Aber sie bekam immer wieder neue Jobs, auch im Forum Ellener Hof, trotz fehlender Zeugnisse und lückenhaftem Lebenslauf. Heimleiter Thomas Gerbert-Jansen räumte vor Gericht ein, dass es bereits während T.’s Probezeit Probleme aufgrund von Beschwerden gegeben habe: „Ihr Jahresvertrag sollte nicht verlängert werden.“ Als die Brüder ihm das Video präsentierten, wurde T. umgehend freigestellt, aber: „Herr Jansen hat uns als erstes gefragt, ob die Presse darüber informiert sei – das war seine größte Sorge“, erzählt einer der Söhne. „Er hat allerdings auch versprochen,Konsequenzen zu ziehen und die gesamte Institution überprüfen zu lassen.“
Das sei jedoch nicht geschehen. Sie selbst hätten den Medizinischen Dienst der Krankenkassen eingeschaltet und seien schließlich, nach vier Monaten, mit dem Video an die Presse getreten: „Erst dadurch hat die Heimaufsicht von dem Vorfall erfahren – die Heimleitung wollte das einfach aussitzen.“
Genauso wie bei der anderen Frau, die T. im Ellener Hof misshandelt haben soll. „Alle schoben die Behauptungen meiner Mutter auf ihre angebliche Demenz“, so ihre Tochter, die die Mutter auf eine andere Station verlegen lassen wollte.
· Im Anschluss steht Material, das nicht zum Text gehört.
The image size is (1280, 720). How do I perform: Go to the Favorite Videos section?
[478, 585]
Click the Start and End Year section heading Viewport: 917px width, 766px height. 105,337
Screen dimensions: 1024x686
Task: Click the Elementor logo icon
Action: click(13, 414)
Heimleiter Jansen versprach ihr stattdessen, T. fortan nur noch in Begleitung einer Kollegin zu ihrer Mutter zu lassen. Als die Tochter T. dennoch alleine antraf, erstattete sie Anzeige – und die verlief im Sande, aus Mangel an Beweisen.
Diesmal aber gab es welche. T.’s Verteidigerin berichtete von Arbeitsüberlastung und daraus resultierenden psychischen Problemen ihrer Mandantin, von chronischer Unterbesetzung in der Pflege-Einrichtung, von Überstunden – und forderte ein mildes Urteil, während die Staatsanwaltschaft sechs Monaten Haft, ausgesetzt auf Bewährung, beantragte. Das Urteil bewegte sich schließlich in der Mitte: Silke T. wurde wegen Körperverletzung zu einer Geldstrafe von 130 Tagessätzen à 16 Euro – insgesamt also 2080 Euro – verurteilt. Ihren Beruf als Altenpflegerin darf sie weiter ausüben.